Cost-effectiveness judgements should only be grounded in an evidence base that carries sufficient probative force to reach a justified conclusion about the proposition in question. Cost-effectiveness judgements lack purchase where there is insufficient evidence equipoise in relation to the relevant evidence base and should therefore be avoided. In this context one danger of implementing value judgements, even those based upon expert opinion, is that there is a potential for unregulated clinical trial protocols to emerge. Another danger is that such value judgements can distort the clinical discretion that tends to operate to the overall benefit of the particular patient.
The conclusion reached by NICE may or may not be correct. The argument here is not about how to interpret the available evidence. The objection is that the fact of insufficient evidence equipoise places the right to reach a cost-effectiveness decision outside the jurisdictional reach of NICE. For NICE to validly make value judgements in the context of inadequate evidence equipoise it must remove the façade of evidence-based expert consensus guidance and openly embrace the ethical debate qua ethical debate. It must also have its remit extended.
Should NICE fear legal challenge by way of judicial review? Given its own guidance upon social value judgements this is not out of the question provided a suitably interested litigant can be found. The claim here would be of unreasonableness because of the conflict of the NICE IE guidance with its own guidance on social value judgements.35 Another base for such an action might be a claim of ultra vires. Arguments here include:
that NICE has made an decision that lies outside its jurisdiction because the decision is one that implements a de facto clinical trial protocol outside the pre-existing legal regulatory framework.38 39
Any successful action would force NICE to contemplate the logical limits of its powers. Such arguments would carry force because of the existence of an implementation mechanism for NICE guidance within the NHS. The best remedy here might be a declaration.40
Further, and perhaps even more interestingly, Connaughton has suggested that NICE should consider offering compensation for any individual who can demonstrate that they have suffered IE as a result of the change of policy implemented by the NICE guidance.41 This view has moral force.

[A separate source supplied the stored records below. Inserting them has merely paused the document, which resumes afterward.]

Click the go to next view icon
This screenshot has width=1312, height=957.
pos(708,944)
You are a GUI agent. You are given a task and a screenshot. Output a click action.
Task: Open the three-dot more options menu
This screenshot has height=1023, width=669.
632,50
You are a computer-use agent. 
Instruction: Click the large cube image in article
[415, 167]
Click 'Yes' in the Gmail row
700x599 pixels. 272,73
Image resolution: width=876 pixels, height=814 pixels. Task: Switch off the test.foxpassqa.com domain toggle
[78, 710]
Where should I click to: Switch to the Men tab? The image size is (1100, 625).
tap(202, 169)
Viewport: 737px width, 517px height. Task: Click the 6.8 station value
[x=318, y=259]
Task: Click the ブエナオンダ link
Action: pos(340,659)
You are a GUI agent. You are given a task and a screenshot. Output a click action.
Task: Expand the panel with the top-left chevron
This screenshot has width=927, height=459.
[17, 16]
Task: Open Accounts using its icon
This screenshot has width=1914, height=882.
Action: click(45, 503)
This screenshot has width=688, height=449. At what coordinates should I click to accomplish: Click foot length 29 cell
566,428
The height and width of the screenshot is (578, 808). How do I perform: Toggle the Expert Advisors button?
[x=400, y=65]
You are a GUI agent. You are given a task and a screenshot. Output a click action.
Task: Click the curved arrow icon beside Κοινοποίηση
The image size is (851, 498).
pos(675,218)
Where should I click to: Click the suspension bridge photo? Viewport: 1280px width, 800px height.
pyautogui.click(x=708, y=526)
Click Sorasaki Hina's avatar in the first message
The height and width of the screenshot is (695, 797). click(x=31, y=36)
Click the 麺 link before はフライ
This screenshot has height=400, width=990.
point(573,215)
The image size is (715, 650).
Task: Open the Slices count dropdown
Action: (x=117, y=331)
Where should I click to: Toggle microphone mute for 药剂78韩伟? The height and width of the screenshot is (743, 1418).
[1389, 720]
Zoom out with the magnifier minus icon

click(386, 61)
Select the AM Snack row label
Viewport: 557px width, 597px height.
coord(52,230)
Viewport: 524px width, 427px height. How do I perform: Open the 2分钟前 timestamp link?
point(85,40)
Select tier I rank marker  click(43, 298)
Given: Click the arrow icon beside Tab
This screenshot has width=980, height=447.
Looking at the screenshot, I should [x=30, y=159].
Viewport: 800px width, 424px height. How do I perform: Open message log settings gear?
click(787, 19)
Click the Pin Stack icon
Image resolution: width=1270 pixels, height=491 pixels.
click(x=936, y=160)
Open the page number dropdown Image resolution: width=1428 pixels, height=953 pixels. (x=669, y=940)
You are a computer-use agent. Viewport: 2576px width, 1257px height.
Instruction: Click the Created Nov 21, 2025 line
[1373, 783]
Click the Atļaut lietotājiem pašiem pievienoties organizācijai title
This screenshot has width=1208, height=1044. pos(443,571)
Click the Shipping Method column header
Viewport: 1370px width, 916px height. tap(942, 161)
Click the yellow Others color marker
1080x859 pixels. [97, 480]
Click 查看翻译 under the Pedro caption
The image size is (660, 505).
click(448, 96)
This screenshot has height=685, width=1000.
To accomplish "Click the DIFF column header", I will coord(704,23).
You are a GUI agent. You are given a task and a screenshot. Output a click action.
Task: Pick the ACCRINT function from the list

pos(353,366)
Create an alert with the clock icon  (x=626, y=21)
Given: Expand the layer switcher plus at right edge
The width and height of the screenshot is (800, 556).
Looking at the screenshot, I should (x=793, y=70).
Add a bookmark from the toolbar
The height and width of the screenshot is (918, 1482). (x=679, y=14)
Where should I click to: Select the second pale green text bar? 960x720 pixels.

The final conclusion must be that whatever sense of disquiet is felt about the present situation, whatever belief is held about the use of antibiotic prophylaxis for IE, doctors in general should regard themselves as ethically bound to organise the data collection mandated by this externally imposed implicit trial protocol unless NICE or some other organisation is formally obliged to perform this important task.42
I would like to acknowledge the comments of two unnamed reviewers whose incisive and helpful comments contributed greatly to improve this article.
Competing interests None.
Provenance and peer review Not commissioned; externally peer reviewed.
↵i There is broader concern about a general increase in antibiotic resistance with the widespread use of antibiotic prophylaxis to prevent IE. But this effect is difficult to quantify so we will not consider it further here.
↵ii Note that Regulation 2 of The Medicines for Human Use (Clinical Trials) Regulations 2004 SI 2004/1031 requires an intention to study for the definition of a clinical trial to be met. This echoes Article 2 of Directive 2001/20/EC.